La Ali denuncia giustamente come una pericolosa fuga in avanti la legge dell’Ontario che consente ai coniugi musulmani di trasferire la giurisdizione su cause di diritto di famiglia a tribunali privati che giudicano secondo la legge islamica. Convince meno quando propone come alternativa un secolarismo laicista alla francese. E scatena polemiche quando definisce il multiculturalismo «un male da cui è urgente liberarsi».
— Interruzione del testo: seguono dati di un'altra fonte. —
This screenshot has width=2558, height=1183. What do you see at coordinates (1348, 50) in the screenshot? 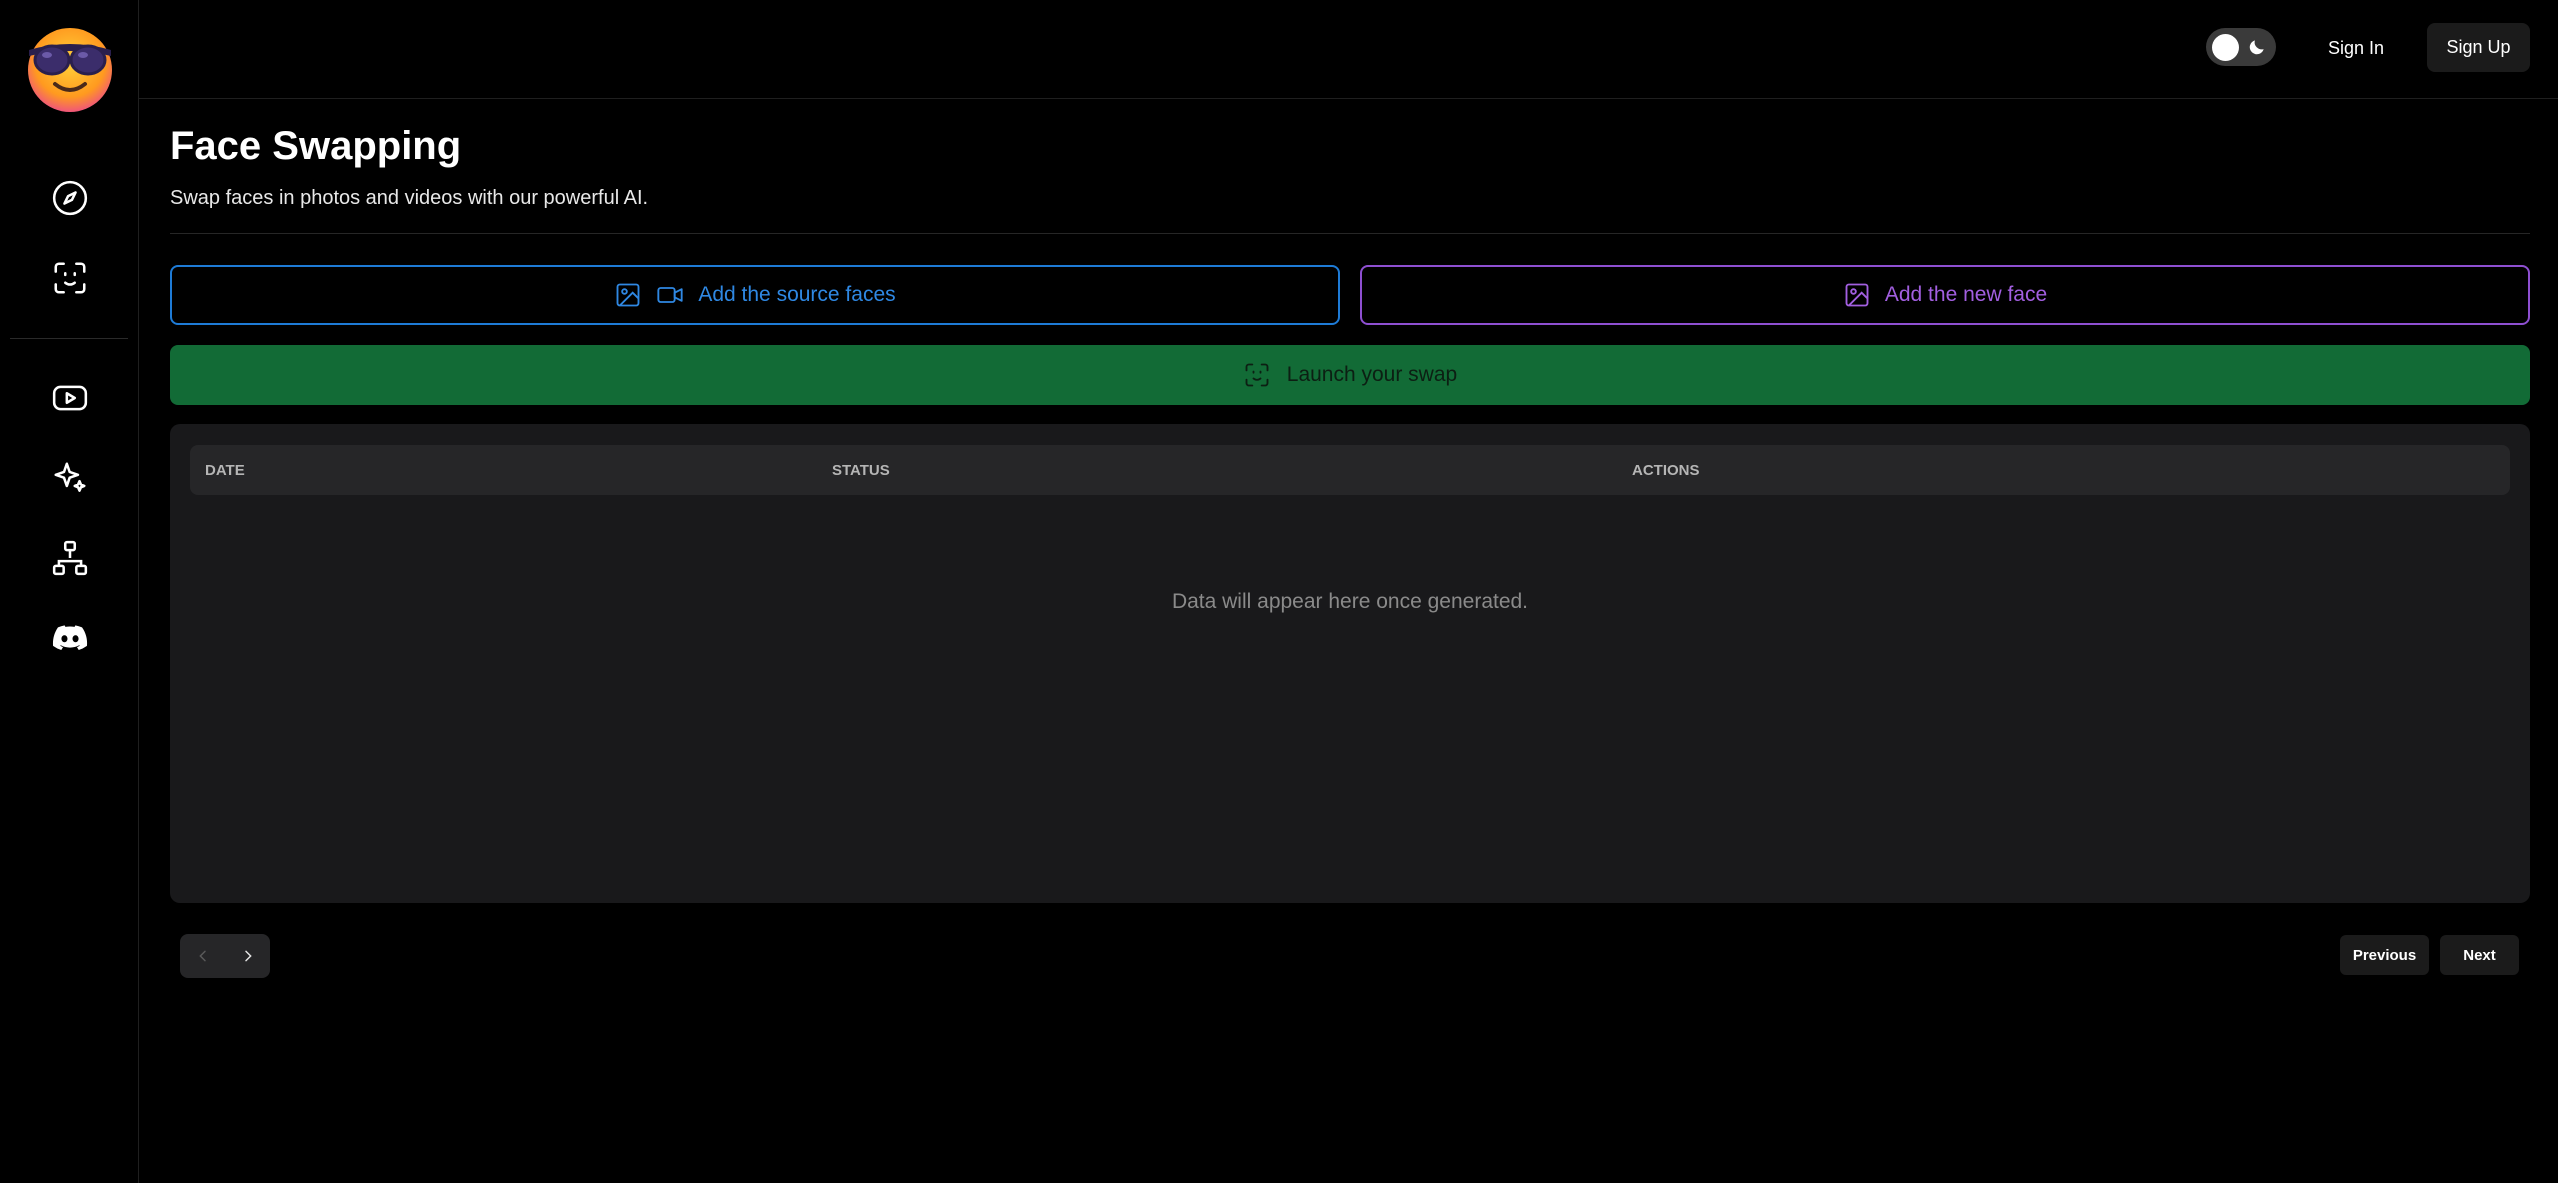
I see `top-bar` at bounding box center [1348, 50].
La parola “multiculturalismo”, infatti, è nata in Canada negli anni 1960 come evoluzione di “biculturalismo”, espressione ottocentesca creata per sottolineare la possibilità offerta alla comunità di lingua francese di mantenere la sua lingua e le sue tradizioni. Nonostante il separatismo sempre vivo nel Québec, l’esperimento è riuscito perché ai canadesi divisi dalla lingua è stata offerta quella che il sociologo inglese Tariq Modood ha definito a Toronto una «narrativa comune», un insieme di simboli e di riferimenti alla patria canadese cementati dal comune impegno nelle guerre mondiali. Il successo del biculturalismo in Canada ha permesso nel XX secolo la sua trasformazione in “multiculturalismo”, accogliendo anzitutto tre grandi comunità – cinese, italiana e giamaicana – che hanno mantenuto, molto più che negli Stati Uniti, la loro lingua e cultura.
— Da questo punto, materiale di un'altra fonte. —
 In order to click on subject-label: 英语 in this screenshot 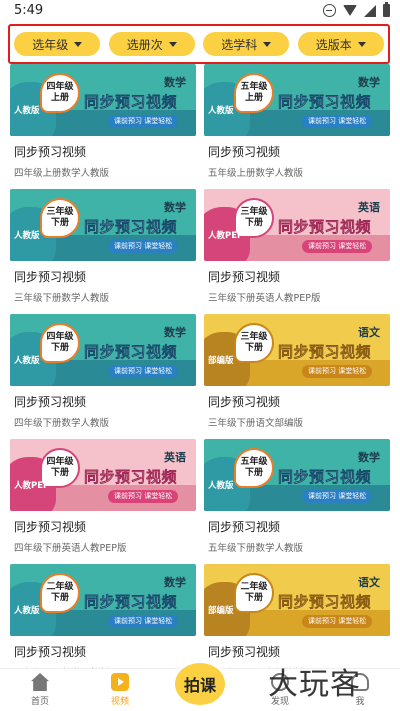, I will do `click(175, 458)`.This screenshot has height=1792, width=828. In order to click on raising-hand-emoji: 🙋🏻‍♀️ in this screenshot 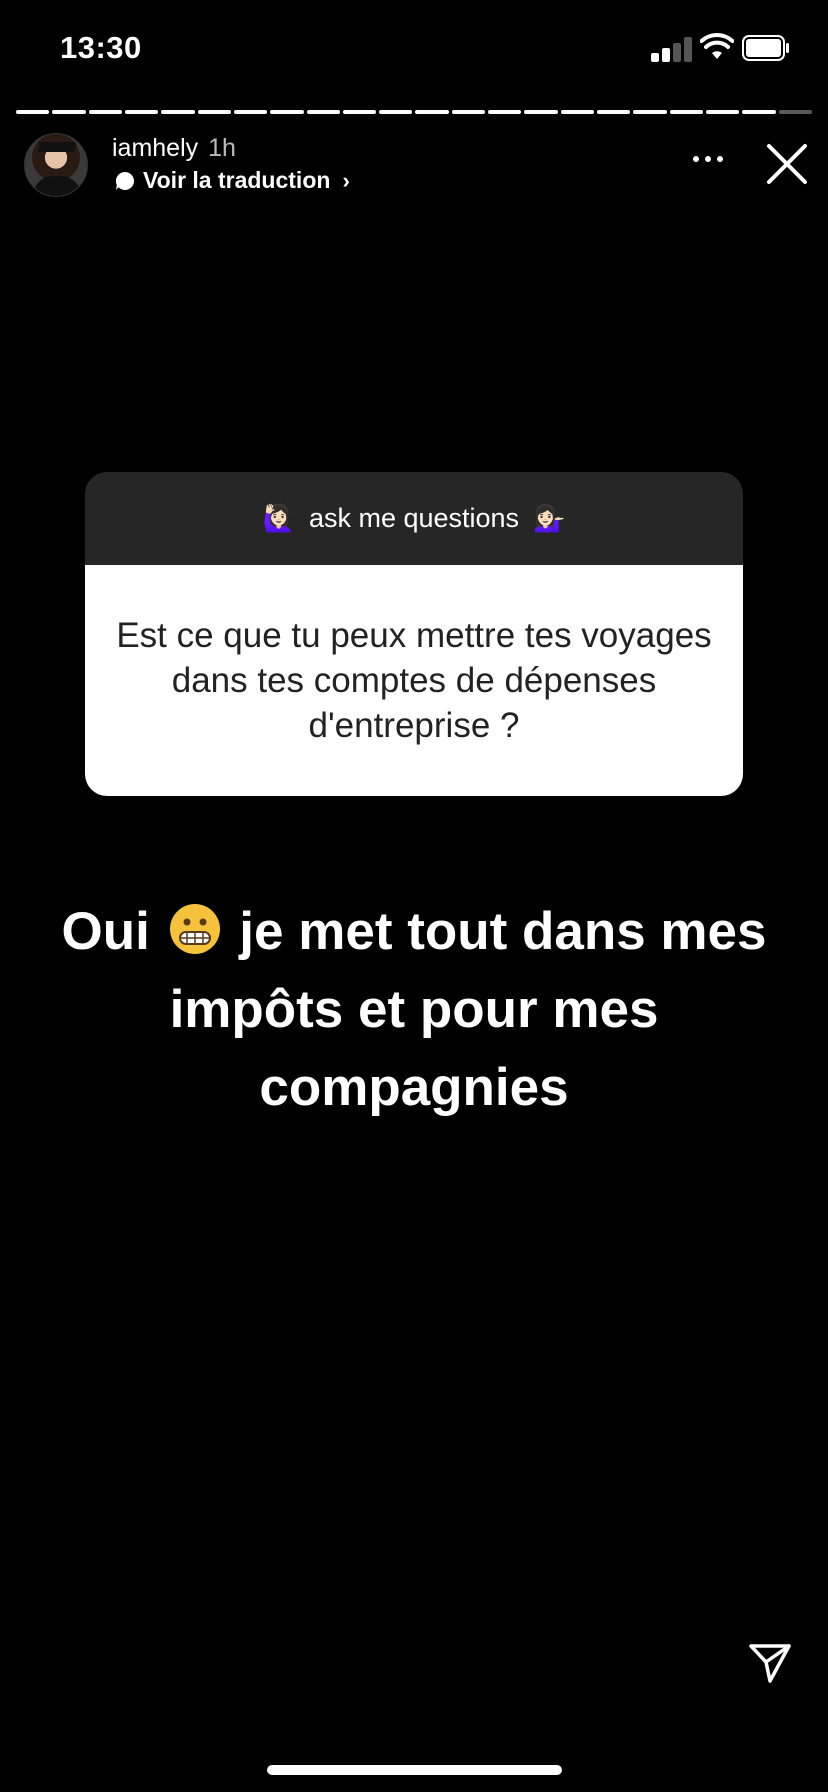, I will do `click(278, 518)`.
In Gran Bretagna il multiculturalismo è diventato una parola d’ordine della sinistra e dei cosiddetti «professionisti dell’anti-razzismo» dopo il 1968 e ha significato sussidi e ampia autonomia per i vari gruppi etnici nigeriani, caraibici, indiani, pakistani. Ma la diffidenza di quella sinistra per il patriottismo ha impedito che agli immigrati fosse trasmessa una «narrativa comune» alla canadese.
I problemi sono nati quando una rivendicazione di autonomia è stata avanzata dai musulmani che, a differenza degli italiani, dei cinesi e anche dei pakistani, non sono un gruppo etnico ma religioso, le cui domande vanno ben al di là della preservazione di una lingua, di una musica o di una cucina e investono la sfera fondamentale dei rapporti di famiglia e dei diritti umani.
Questo equivoco che confonde eticità e religione ha, per così dire, imbastardito il multiculturalismo, trasformandolo da rispetto per tradizioni culturali diverse che possono coesistere – all’interno, appunto, di una «narrativa comune» – in cedimento a pericolose pretese di musulmani di organizzarsi separatamente quanto al diritto di famiglia e alla gestione dei quartieri dove sono maggioranza.
L’alternativa, tuttavia, non è l’uniculturalismo alla francese, che sostituisce il modello multiculturale con un laicismo che abbandona ogni identità religiosa. Come ha ricordato il Papa a Colonia, è la faticosa costruzione di un equilibrio fra un’affermazione forte dell’identità e della storia della maggioranza – che in Europa, come in America del Nord, è cristiana – e una libertà religiosa offerta a chiunque rifiuti senza ambiguità la violenza e il terrorismo e accetti i valori fondamentali della società di cui entra a fare parte.